# [WHAT NEEDS TO BE DONE]
Reproduce all of the data below without alteration; exclude every picture.

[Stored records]
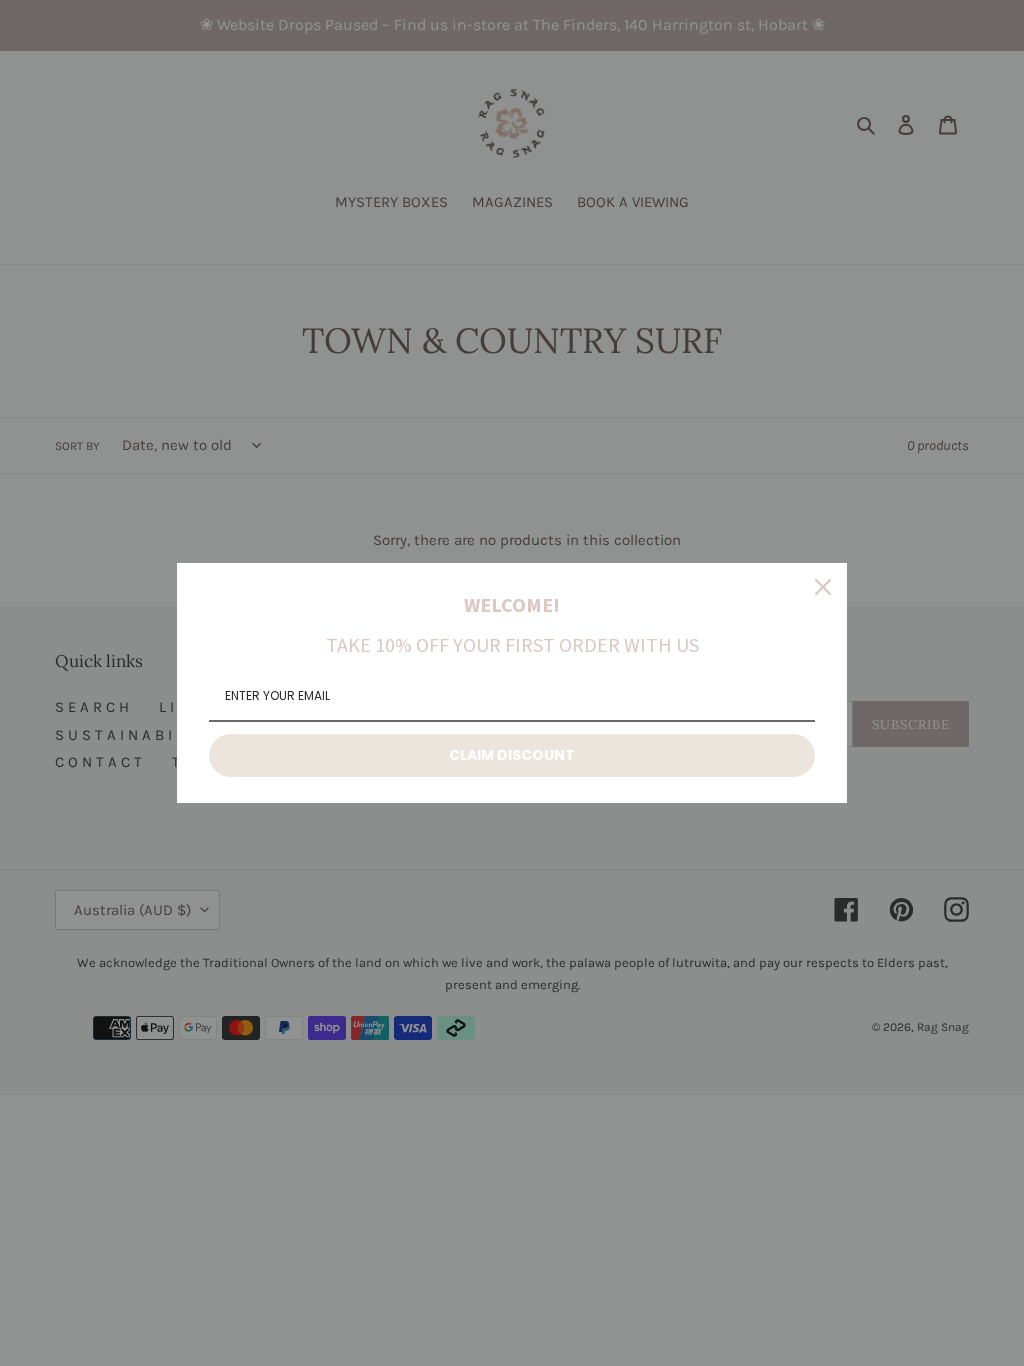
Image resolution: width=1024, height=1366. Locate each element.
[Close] (823, 587)
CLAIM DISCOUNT (512, 755)
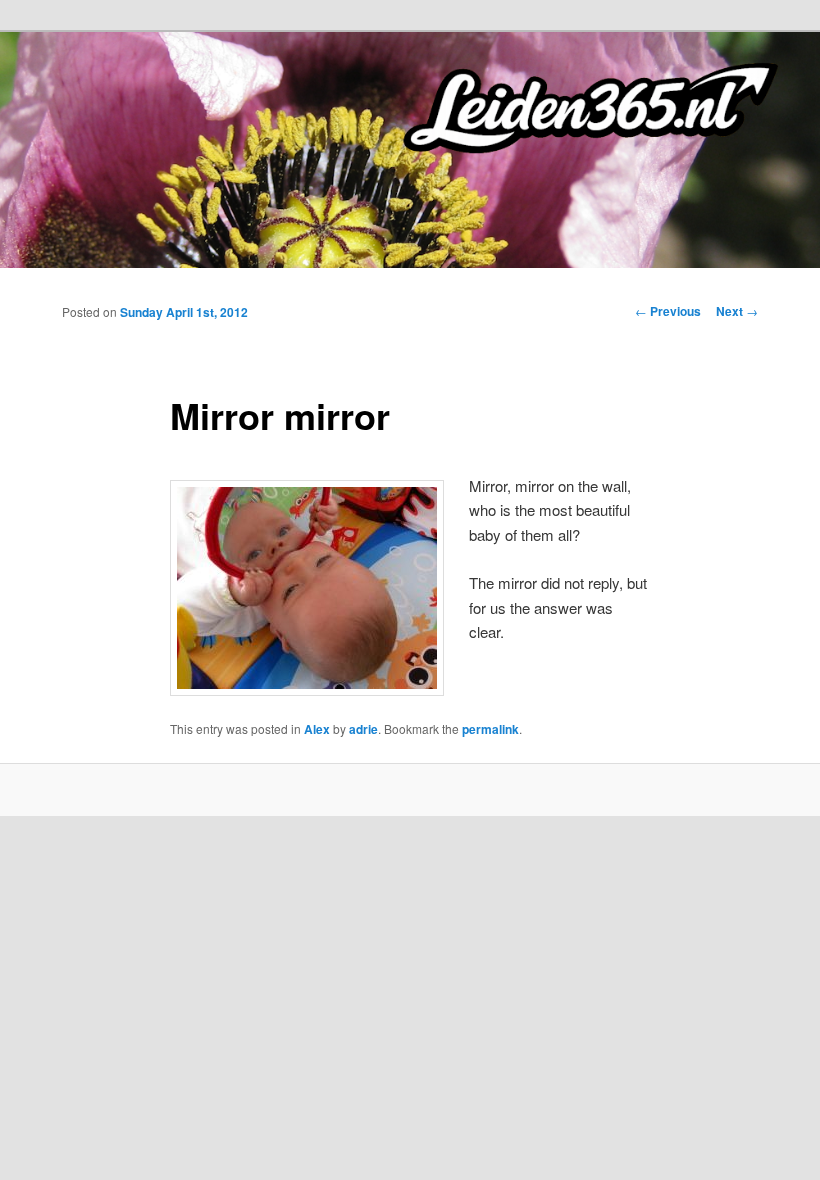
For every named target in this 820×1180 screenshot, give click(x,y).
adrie (363, 729)
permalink (490, 729)
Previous (668, 311)
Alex (317, 729)
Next (737, 311)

# [RESPONSE BELOW]
Image resolution: width=1024, height=1366. Locate each element.
[Close] (823, 587)
CLAIM DISCOUNT (512, 755)
For every named target in this 820×1180 screenshot, give click(x,y).
adrie (363, 729)
permalink (490, 729)
Previous (668, 311)
Alex (317, 729)
Next (737, 311)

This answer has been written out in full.